Seit Jahrzehnten gilt er als der perfekte Dirigent schlechthin, als Alleskönner, den nichts überfordert: Lorin Maazel. Bereits mit 30 Jahren dirigierte er als erster US-amerikanischer Dirigent bei den Bayreuther Festspielen - und zwar "Lohengrin".

Von Wolfram Goertz |
    Das ist Igor Strawinskys "Sacre du printemps", und wer je die Partitur vor Augen gehabt hat, der weiß, dass sie den Rhythmus als solchen abschafft und neu erfindet. Hier muss ein Dirigent ausgeruht und abgebrüht sein. Es ist das ideale Stück für Lorin Maazel, hier mit dem Symphonieorchester des Bayerischen Rundfunks. Seit Jahrzehnten gilt er als der perfekte Dirigent schlechthin, als Alleskönner, den nichts überfordert und der nachts um 4 Uhr den "Sacre" auswendig dirigieren könnte und sich dabei womöglich sogar ein wenig langweilt.

    Maazel, der am 6. März 1930 als Amerikaner bei Paris geboren wurde, ist bis heute kein Spezialist – weder für einen bestimmten Komponisten noch für Stile. Gleichsam in amerikanischer Haltung fühlt er sich in allen Sätteln wohl, wobei er das Gegenteil des hemdsärmeligen Cowboys ist. Maazel ist unverkennbar der seriöse Pultstar, der von einem Befehlsstand aus Kommandos erteilt. Seine Internet-Seite heißt denn auch: www.maestromaazel.com. Sieht er sich selbst als demütigen Dirigenten?

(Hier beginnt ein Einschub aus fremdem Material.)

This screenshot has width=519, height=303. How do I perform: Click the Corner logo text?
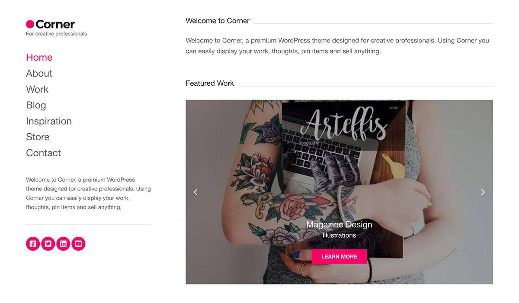pyautogui.click(x=55, y=24)
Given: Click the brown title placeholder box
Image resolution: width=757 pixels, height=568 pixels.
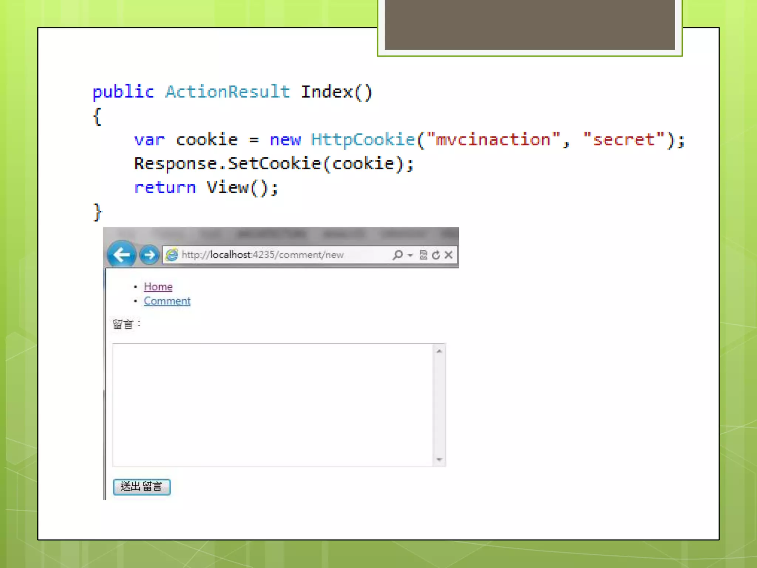Looking at the screenshot, I should pyautogui.click(x=529, y=24).
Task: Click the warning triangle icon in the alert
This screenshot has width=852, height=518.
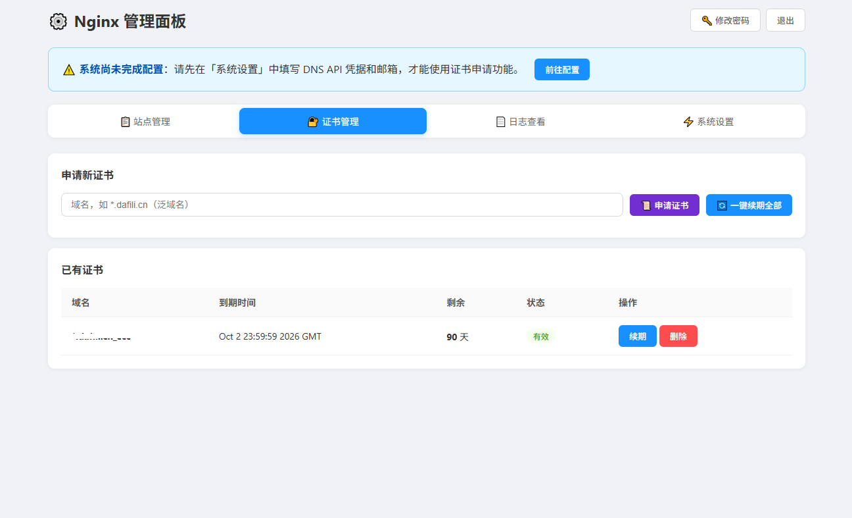Action: click(x=69, y=70)
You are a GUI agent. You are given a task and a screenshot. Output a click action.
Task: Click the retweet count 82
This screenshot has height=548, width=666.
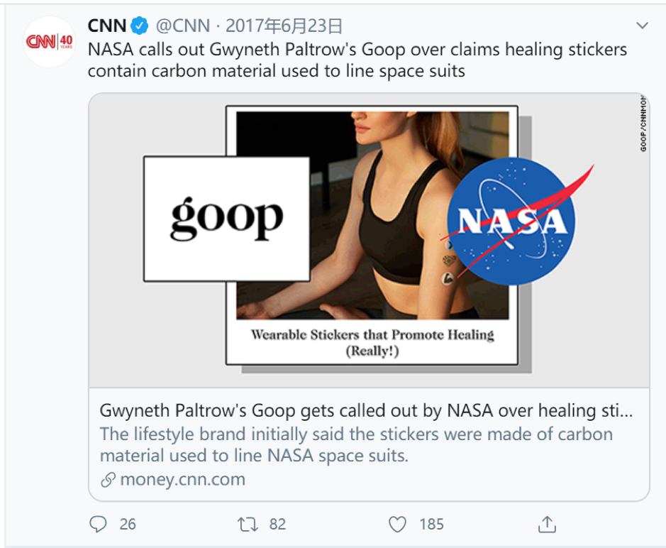tap(277, 525)
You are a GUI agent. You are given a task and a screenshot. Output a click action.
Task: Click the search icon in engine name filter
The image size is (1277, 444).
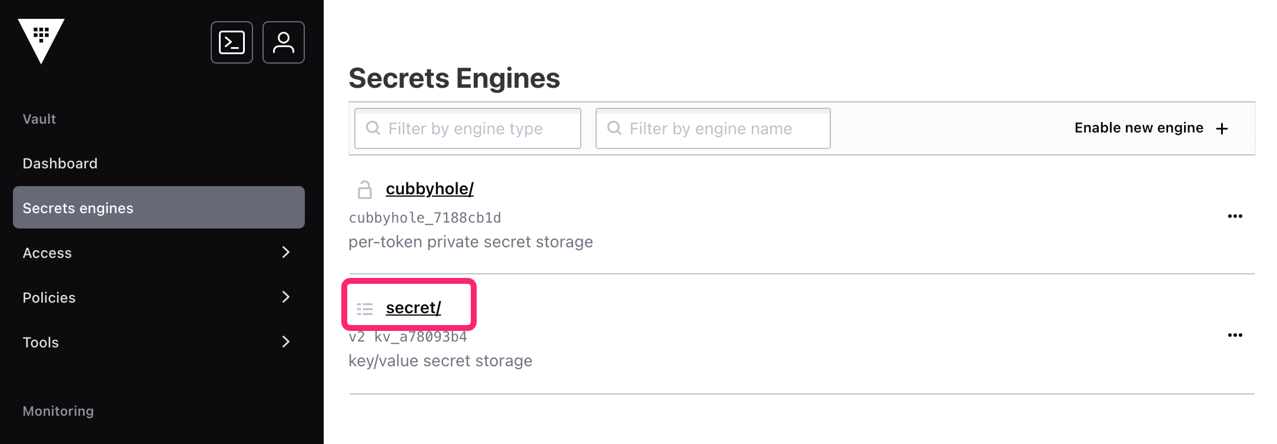(x=614, y=128)
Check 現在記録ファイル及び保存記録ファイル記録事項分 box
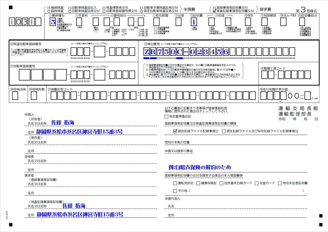Viewport: 328px width, 232px height. [224, 131]
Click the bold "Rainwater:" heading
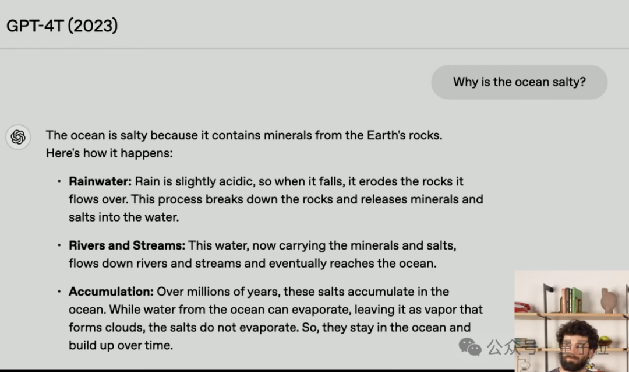The width and height of the screenshot is (629, 372). pyautogui.click(x=100, y=181)
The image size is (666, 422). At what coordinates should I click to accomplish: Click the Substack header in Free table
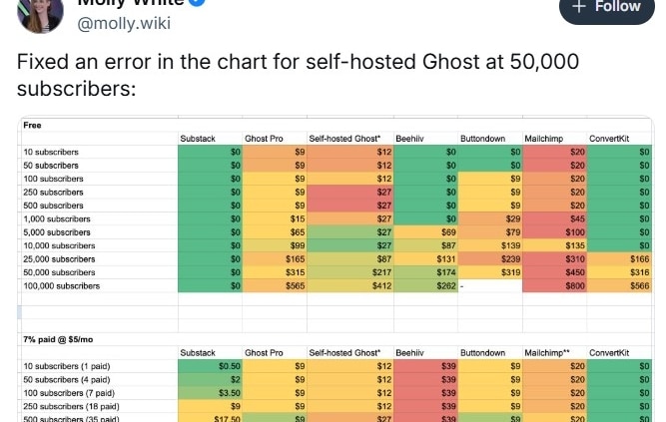coord(198,139)
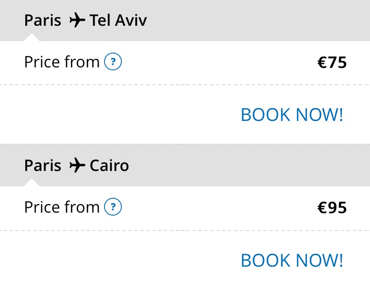Click the €95 price amount
Image resolution: width=370 pixels, height=284 pixels.
(332, 207)
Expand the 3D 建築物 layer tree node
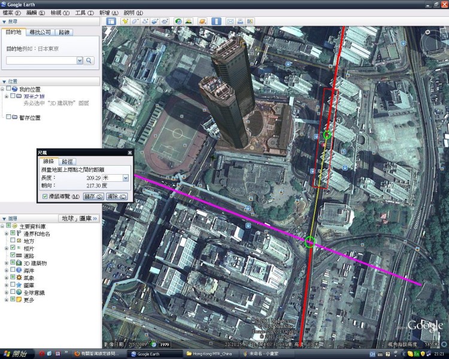 coord(7,263)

    "Mit Demut kann man sehr wenig anfangen. Man muss doch eine bestimmte Aggression entwickeln, im guten Sinne des Wortes. Man muss sich animieren."

    Schon als Schuljunge dirigierte Maazel daheim in den USA große Orchester – und 1941, auf Einladung von Arturo Toscanini, sogar das NBC Orchestra. Außerdem spielte er als Geiger in einem Streichquartett. Nebenbei absolvierte er ein Mathematik- und Philosophie-Studium, lernte mehrere Sprachen und vervollkommnete das Kapellmeisterhandwerk. Übrigens ist er auch ein geistreicher Komponist. Das riecht nach einem turmhohen IQ. Was hat solch ein Multitalent für musikalische Vorbilder?

    "Ich glaube, dass ich von der Technik von Fritz Reiner sehr beeinflusst war. Er war sehr ökonomisch und hat wirklich die Kunst des Dirigierens gemeistert."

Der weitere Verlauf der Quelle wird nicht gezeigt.